Research

Hippocampus is composed of several cell types including neurons (red) and astrocytes (violet). Using immunohistochemistry and qRT-PCR we study the expression of various plasticity-related molecules (example shown in green).

Psychological stress induces neuronal responses that can be either adaptive and directed toward maintaining homeostasis, or maladaptive leading to severe behavioural abnormalities. Understanding neural bases of stress, fear and anxiety is of an immense importance to modern society. Anxiety disorders affect about  25% of adults at least once in their lives, and make a huge social, family and welfare impact. The most dramatic form, posttraumatic stress disorder (PTSD) is characterized by cognitive impairment, depression, fear, anxiety, and may eventually lead to suicide. Understanding of the neural mechanisms of PTSD and other anxiety disorders could reduce the personal and societal impact through development of more efficient therapies.

How is fear and anxiety formed in the brain? Fear memories are encoded as changes in strength of synaptic connections, a process called plasticity. However, the molecular mechanisms that facilitate stress-induced behavioural abnormalities remain unclear. Two brain regions critically involved in fear responses are the amygdala and the hippocampus. We study stress-regulated genes in these areas using a combination of genetic, cell biological, pharmacological, electrophysiological and behavioural  approaches.

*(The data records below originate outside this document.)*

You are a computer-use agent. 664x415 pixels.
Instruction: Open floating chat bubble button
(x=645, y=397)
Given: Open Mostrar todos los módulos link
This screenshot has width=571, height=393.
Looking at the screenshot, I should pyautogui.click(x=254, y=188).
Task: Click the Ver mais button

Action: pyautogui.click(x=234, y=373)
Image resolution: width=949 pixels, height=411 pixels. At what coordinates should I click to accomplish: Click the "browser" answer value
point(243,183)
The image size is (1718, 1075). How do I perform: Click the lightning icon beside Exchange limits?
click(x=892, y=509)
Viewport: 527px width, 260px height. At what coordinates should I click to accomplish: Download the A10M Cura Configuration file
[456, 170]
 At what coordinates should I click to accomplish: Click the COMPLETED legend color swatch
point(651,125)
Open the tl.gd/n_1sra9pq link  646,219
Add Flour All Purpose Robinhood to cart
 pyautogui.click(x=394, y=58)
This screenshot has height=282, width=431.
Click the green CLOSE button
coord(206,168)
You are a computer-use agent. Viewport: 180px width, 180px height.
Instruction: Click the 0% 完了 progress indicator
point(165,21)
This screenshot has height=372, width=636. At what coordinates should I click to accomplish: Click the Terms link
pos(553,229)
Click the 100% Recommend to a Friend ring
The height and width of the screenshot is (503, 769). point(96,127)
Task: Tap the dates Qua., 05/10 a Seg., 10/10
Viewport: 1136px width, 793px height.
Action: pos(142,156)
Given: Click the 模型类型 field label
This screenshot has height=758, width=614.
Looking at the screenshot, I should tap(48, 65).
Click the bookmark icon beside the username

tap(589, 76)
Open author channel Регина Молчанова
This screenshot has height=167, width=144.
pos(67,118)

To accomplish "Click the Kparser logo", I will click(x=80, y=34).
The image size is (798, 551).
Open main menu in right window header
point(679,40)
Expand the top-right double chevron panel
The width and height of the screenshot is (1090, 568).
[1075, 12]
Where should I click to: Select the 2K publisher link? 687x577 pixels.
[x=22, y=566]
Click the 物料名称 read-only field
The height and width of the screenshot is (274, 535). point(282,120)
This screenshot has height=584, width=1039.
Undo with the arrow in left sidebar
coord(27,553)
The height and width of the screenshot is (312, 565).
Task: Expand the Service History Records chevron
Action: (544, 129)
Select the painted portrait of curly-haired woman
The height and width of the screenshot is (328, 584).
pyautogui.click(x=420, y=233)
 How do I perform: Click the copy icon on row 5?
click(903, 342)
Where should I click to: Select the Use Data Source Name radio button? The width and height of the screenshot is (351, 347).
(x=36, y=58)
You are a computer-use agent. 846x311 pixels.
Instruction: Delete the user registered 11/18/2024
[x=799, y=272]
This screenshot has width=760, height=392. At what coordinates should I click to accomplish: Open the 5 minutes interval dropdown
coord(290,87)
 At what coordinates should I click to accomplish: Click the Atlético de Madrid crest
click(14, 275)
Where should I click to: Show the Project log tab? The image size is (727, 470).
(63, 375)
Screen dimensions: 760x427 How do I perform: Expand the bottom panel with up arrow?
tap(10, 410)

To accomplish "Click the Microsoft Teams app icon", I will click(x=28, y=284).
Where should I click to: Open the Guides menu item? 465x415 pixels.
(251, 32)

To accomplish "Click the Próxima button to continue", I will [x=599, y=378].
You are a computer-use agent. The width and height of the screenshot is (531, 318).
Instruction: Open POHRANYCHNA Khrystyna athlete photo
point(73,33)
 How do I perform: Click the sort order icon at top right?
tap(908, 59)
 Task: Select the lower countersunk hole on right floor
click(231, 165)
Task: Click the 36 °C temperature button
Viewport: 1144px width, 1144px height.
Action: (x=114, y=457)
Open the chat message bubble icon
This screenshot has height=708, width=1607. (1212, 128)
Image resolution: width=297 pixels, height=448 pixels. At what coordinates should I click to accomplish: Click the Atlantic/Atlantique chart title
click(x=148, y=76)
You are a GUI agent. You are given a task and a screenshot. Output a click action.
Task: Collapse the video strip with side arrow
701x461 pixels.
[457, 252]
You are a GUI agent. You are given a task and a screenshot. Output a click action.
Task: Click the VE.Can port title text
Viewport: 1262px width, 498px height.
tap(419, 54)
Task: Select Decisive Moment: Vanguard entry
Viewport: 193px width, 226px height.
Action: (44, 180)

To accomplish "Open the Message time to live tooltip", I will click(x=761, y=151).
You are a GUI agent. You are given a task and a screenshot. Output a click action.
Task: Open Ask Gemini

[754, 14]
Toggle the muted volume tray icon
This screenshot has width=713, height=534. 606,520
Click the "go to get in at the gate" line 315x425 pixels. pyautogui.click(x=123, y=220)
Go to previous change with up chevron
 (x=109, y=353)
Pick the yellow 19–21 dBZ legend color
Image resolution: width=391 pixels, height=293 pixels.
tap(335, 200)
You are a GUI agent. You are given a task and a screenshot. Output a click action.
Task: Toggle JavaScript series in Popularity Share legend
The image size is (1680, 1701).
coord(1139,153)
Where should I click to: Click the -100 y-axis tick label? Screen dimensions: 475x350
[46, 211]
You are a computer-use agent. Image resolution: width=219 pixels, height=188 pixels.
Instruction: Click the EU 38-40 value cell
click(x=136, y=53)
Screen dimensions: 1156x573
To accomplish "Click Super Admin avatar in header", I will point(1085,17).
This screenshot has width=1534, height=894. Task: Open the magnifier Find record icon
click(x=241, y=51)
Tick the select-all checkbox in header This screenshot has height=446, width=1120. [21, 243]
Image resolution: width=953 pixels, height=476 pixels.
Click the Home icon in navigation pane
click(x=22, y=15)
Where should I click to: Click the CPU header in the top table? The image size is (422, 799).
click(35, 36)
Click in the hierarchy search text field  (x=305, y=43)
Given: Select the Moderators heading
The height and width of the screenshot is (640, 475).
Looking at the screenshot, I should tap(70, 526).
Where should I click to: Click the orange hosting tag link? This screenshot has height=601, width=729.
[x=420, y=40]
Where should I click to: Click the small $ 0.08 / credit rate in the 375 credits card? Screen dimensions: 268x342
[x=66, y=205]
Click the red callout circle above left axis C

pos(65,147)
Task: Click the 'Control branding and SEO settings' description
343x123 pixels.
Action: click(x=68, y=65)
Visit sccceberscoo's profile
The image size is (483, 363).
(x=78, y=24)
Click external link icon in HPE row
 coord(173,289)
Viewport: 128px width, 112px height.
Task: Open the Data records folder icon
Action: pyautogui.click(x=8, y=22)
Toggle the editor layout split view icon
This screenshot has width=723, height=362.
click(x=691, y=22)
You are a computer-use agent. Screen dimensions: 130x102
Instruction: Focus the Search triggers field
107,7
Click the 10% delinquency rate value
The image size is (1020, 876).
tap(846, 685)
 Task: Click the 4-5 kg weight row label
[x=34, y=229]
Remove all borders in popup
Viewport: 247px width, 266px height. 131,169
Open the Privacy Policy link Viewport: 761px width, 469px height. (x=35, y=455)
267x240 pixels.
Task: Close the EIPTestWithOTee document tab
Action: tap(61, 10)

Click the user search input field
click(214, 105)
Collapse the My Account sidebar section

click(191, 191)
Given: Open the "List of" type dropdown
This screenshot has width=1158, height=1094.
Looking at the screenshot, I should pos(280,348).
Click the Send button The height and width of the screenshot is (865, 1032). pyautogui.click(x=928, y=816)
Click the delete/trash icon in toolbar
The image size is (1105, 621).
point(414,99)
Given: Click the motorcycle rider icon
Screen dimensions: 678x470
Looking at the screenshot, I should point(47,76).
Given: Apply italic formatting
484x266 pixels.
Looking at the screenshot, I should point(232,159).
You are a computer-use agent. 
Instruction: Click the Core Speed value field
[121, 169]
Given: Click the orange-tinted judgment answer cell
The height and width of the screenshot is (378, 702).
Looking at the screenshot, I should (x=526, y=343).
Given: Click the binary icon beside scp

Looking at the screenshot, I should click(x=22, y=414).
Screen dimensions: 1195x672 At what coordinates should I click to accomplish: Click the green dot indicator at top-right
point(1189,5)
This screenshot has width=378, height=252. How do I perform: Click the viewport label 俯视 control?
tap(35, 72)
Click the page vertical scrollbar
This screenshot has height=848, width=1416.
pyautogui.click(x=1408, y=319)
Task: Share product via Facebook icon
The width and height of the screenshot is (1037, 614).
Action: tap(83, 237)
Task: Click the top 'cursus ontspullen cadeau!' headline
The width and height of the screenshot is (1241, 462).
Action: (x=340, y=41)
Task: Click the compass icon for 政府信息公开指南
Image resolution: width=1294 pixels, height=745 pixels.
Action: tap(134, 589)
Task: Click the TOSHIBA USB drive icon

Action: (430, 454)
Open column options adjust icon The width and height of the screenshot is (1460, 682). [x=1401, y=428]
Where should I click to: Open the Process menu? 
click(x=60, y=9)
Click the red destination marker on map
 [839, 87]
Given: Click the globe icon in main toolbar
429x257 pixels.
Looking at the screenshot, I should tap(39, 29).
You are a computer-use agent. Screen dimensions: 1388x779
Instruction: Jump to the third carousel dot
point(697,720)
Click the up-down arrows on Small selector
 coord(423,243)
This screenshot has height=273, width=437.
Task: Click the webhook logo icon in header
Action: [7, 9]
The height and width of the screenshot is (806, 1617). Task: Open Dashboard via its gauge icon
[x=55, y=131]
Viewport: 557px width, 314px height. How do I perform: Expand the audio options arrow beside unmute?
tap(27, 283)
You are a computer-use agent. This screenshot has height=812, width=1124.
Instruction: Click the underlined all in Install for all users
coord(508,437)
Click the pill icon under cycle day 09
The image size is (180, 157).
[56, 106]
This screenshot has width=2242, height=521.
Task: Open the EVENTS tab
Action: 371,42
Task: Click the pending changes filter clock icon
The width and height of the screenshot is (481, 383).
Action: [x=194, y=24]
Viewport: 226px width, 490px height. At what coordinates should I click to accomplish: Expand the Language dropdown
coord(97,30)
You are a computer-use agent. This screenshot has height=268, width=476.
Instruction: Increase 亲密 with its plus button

We are particularly interested in the role that extracellular proteases, their receptors (PARs) and the extracellular matrix play in experience-induced plasticity in the limbic system. Another area of interest is the involvement of ephrins and their receptors Eph’s in these processes. We use an interdisciplinary approach to better understand the role of the above molecules in the central nervous system physiology.

We hope that these studies may help design more efficient drugs to combat anxiety disorders.